7.   Lousy listeners tend to see criticism or blame in the most innocent of discussions. Litigation is often too much about blame and too little about solutions to the problem.  Often you will see parties focusing on the blame and not on what can be done to resolve the problem.  I will often comment that as much as I would, and they would like the litigation to be over tomorrow without doing anything, it won’t happen.  There is no door number three.  There is only door number one and Two:  Settlement or Trial.  Often that helps to focus on the solution and not the blame.

8.   Lousy listeners are quick to offer advice, even when it hasn’t been asked for. Ms. Walker explains that lousy listeners “don’t take the time to listen to the whole story or to offer quiet support. Often they mean well. They really do want to help. But they don’t understand that their help isn’t always helpful; that sometimes what you want is simply to be heard and understood or given a vote of confidence that you can solve your own problems.”

Now that we have identified some of the lousy skills or the lousy listeners, how do you address these issues.  First, listen to the other person properly.  The best way to get someone to listen to you is to listen to them.

Second, don’t interrupt the other side.  Speak only when you are sure that they have finished.  Third if a person is not listening to you, identify the problem.  You might comment about whether the person is pre-occupied.

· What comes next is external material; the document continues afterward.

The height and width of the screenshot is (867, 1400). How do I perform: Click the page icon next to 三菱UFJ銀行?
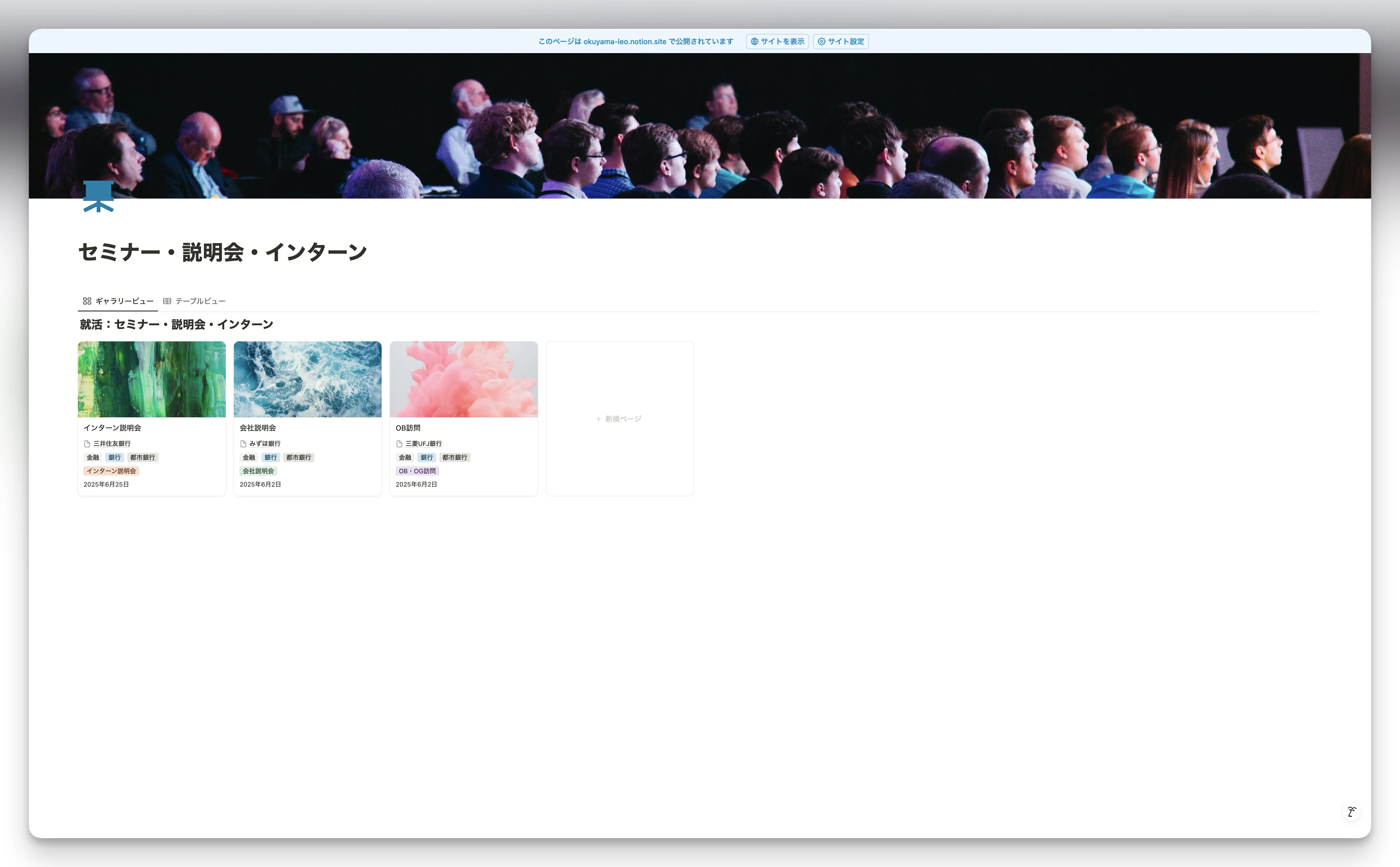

Fourth, consider taking a break and identifying the reason for a break.  Sometimes if you comment that you are not sure that the other person understands and you would like to take a small break and then resume, it can help the other person have time in which to reflect on whether they have been a good listener.

Fifth, you might ask the other person if they could explain what they understand you to mean.  This could help force them to express your feelings and you can correct them when they have not fully expressed your concerns.

According to Ms. Walker, “you might try asking for change with exquisite tact and in very small doses.”

Good listening skills can change the way a negotiation will go.  Learning what not to do is a good first start in developing those skills.